How the ECJ and EU bodies interact

The Government’s white paper said that the UK’s relationship with EU agencies – including the European Medicines Agency, the European Chemicals Agency (ECHA), the European Aviation Safety Agency, the European Food Safety Authority and the European (Financial Services) Supervisory Authorities – would be up for negotiation.

Yet the ECJ has oversight over these agencies in three main ways. First, the ECJ can be asked to interpret the law which creates and governs these agencies. Second, the ECJ can be asked to interpret the regulations that the agencies apply. Third, the ECJ can be asked to review the decisions of the agencies.

For instance, if a manufacturer applies to the ECHA to bring a new product to market, and is turned down, the manufacturer can seek to appeal this decision to the agency’s Board of Appeal. If this body rejects the appeal, the ECHA’s decision is subject to judicial review first by the General Court and then, on appeal, to the Court of Justice of the European Union (CJEU).

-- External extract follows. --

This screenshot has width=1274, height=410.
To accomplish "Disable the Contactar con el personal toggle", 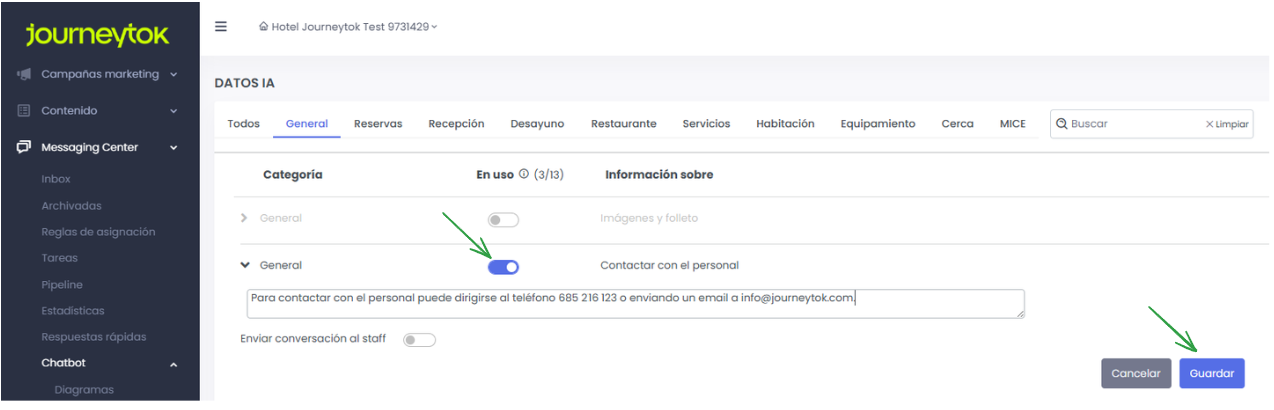I will click(x=503, y=266).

The case of European Atomic Energy Community (Euratom) is slightly different. Euratom is not an EU agency but a separate legal community with close links to the EU. When it was founded in 1957 it shared most of its institutions with the EU, now it shares all of them.

The upshot is that the ECJ interprets and applies the law which flows from the Euratom treaties, just as it interprets and applies the law that flows from the EU treaties.

There is a debate on the value of Euratom in ensuring the supply of nuclear materials and experts available to the UK. James Chapman’s argument is that the Government’s approach to the ECJ has driven UK ministers towards poor policy decisions.

The Euratom debate is shaping up as a major test of the Government’s red lines. The technical arguments for staying in the nuclear club are strong but if the Government cleaves to an absolutist position on the ECJ, it has no choice but to pull the UK out. We explore the issues in greater depth in this explainer.

What’s a red line, anyway?

It is worth noting that even since the UK’s referendum on EU membership, the British Government has confirmed it is proceeding with preparations to join a new European institution, the Unified Patent Court (UPC).

This court is being established between contracting EU member states “for the settlement of disputes relating to European patents and European patents with unitary effect”.

The UPC will not only regard ECJ decisions on relevant EU law as binding; it will also be able to make references to the ECJ on unsettled legal questions. In this case the Government seems to have adopted a less rigid position on the Court.